What to produce: In the entries below, find each line bearing the string "Toggle" and copy it.

Study material:
________
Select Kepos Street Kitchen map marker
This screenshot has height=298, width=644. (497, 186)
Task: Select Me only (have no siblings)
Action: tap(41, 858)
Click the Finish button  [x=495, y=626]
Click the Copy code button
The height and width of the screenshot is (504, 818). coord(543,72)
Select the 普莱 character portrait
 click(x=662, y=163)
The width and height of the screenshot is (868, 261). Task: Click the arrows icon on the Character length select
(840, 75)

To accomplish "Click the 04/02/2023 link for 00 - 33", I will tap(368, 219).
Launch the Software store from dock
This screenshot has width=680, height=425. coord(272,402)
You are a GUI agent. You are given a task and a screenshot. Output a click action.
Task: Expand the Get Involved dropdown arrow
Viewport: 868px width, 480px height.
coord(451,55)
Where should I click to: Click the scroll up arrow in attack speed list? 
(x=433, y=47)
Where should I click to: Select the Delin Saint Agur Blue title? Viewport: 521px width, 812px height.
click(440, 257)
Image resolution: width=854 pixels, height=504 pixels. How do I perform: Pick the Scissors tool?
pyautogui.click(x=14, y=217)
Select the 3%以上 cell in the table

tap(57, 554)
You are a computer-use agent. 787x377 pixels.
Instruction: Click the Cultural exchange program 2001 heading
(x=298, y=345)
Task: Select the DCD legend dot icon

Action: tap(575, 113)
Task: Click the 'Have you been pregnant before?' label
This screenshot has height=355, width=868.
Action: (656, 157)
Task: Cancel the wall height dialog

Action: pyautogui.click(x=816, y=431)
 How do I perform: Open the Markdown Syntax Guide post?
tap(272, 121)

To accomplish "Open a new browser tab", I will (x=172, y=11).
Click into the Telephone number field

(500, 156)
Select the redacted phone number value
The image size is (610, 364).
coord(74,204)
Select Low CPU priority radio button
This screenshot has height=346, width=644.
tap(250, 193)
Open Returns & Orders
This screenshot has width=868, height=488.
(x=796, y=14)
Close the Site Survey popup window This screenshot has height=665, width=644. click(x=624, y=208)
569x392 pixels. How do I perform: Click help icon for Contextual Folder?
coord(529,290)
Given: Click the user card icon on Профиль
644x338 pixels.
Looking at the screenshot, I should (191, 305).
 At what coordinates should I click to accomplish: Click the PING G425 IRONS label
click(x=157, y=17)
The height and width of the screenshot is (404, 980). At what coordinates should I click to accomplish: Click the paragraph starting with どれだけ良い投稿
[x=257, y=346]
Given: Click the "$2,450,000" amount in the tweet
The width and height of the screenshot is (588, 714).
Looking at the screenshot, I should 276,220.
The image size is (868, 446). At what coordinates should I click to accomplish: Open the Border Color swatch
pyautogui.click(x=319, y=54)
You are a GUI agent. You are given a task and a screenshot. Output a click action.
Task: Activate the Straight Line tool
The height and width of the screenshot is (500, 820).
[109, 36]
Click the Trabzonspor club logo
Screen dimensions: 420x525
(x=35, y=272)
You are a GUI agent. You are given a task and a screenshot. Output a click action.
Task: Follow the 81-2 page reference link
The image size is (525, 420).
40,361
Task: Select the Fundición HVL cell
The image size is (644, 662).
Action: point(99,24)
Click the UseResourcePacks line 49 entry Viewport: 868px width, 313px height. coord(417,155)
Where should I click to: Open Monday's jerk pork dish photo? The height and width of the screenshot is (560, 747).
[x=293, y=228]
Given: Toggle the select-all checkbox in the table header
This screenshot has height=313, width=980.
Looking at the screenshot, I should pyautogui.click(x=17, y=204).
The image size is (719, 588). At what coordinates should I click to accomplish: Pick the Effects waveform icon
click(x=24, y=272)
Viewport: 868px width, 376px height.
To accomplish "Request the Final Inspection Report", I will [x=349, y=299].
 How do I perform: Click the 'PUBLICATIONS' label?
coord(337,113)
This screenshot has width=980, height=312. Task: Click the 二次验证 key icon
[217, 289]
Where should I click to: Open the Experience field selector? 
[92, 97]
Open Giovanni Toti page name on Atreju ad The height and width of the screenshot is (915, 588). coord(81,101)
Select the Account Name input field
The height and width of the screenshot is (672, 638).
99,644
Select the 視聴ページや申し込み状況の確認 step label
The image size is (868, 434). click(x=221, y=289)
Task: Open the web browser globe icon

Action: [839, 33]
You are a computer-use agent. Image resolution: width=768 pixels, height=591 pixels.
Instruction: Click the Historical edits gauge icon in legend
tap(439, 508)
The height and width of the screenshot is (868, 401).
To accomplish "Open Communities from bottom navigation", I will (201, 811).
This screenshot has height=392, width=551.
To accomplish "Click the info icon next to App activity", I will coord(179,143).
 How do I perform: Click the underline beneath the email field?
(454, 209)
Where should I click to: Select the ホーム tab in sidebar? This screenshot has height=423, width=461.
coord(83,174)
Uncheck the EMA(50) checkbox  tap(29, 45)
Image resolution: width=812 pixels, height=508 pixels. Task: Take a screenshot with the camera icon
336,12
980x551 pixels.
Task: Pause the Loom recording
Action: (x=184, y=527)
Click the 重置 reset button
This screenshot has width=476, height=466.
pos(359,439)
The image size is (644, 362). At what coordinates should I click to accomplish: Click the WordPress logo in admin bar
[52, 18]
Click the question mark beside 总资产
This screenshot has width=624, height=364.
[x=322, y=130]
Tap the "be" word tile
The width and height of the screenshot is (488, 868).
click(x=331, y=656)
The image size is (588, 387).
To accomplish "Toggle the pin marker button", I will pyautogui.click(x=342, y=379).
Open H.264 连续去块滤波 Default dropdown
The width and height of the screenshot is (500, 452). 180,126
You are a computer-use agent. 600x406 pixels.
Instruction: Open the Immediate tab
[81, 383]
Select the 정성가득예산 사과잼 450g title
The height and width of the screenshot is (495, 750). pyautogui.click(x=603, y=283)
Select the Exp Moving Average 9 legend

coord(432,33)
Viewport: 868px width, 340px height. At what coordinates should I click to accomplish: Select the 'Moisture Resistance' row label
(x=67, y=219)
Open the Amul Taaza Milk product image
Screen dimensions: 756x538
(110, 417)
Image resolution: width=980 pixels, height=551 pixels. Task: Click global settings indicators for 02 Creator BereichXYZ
________
Response below:
Given: Toggle the select-all checkbox in the table header
To accomplish "Toggle the pin marker button", I will pyautogui.click(x=342, y=379).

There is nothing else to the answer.